Researchers collected data on basic demographics – including sex, race, age, and ethnicity – alongside indicators of socioeconomic status, such as zip code, insurance status, and employment status. Socioeconomic deprivation was quantified using the area deprivation index (ADI), derived from the University of Wisconsin’s Validated Neighborhood Atlas, which incorporates 17 metrics related to housing, education, income, and employment. Patients were assigned an ADI score ranging from 1 to 100, with 100 representing the highest level of deprivation; the overall mean ADI score for the study population was 17.1.
Key Findings: Demographic Impacts on Tumor Size and Surgical Outcomes
The average time to presentation for UE STS was 17.1 months and remained consistent across all demographic groups examined. However, a notable difference emerged in presenting tumor size.
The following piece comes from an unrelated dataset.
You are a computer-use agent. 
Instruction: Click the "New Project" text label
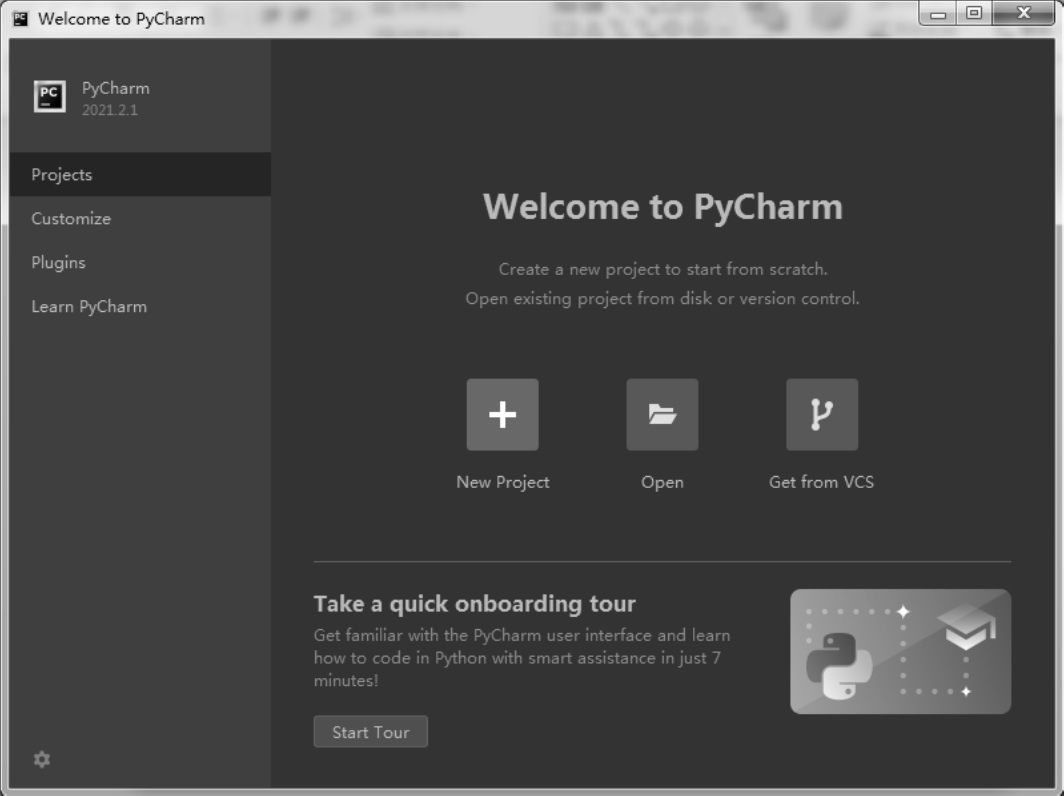coord(502,482)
While the overall mean tumor size was 7.8 cm, patients identifying as Hispanic/Latino presented with significantly larger tumors (9.17 ± 5.71 cm vs. 7.43 ± 5.61 cm, P = 0.037).
Surgical outcomes also revealed disparities. Fifteen percent (28 patients) of the cohort underwent amputations, and these patients were significantly more likely to be unmarried compared to their married counterparts. There were no significant demographic differences observed among the 15% (29 patients) who received skin grafting.
Regarding local recurrence, 25% (45 patients) experienced LR. Female patients demonstrated a higher rate of LR compared to male patients. However, the ADI score did not correlate with LR rates. Several factors were significantly associated with LR, including undergoing initial excision at a non-sarcoma center (OR 4.69, P < 0.001), undergoing an R1 or R2 resection (OR 3.53, P = 0.005), and being an older patient (OR 1.02, P = 0.03).
The overall 5-year survival rate was encouraging at 88.9%, with 21 patients succumbing to the disease within five years of their initial surgery. Importantly, no differences in 5-year overall survival were observed when stratified by sex, race, marital status, primary language, insurance status, employment status, or ADI quartile.
Limitations and the Path Forward
The authors acknowledge that this single-center study may have limited generalizability, as disparities observed in larger, national registry studies might be less pronounced in an urban tertiary care setting with standardized access to specialized care. Furthermore, the study could not fully account for “upstream barriers” such as health literacy, language proficiency, mistrust of the medical system, or lack of social support. Unmeasured psychosocial factors may also have contributed to the findings, such as the larger tumor size observed in Hispanic/Latino patients and the increased amputation risk among unmarried individuals.
“Timely referral to specialized multidisciplinary programs may mitigate underlying disparities,” the study authors concluded. “The higher amputation risk in non-married patients and elevated local recurrence risk in women highlight the importance of proactive engagement in these patient populations.” Addressing these social determinants of health is crucial to ensuring equitable access to high-quality STS care and improving outcomes for all patients.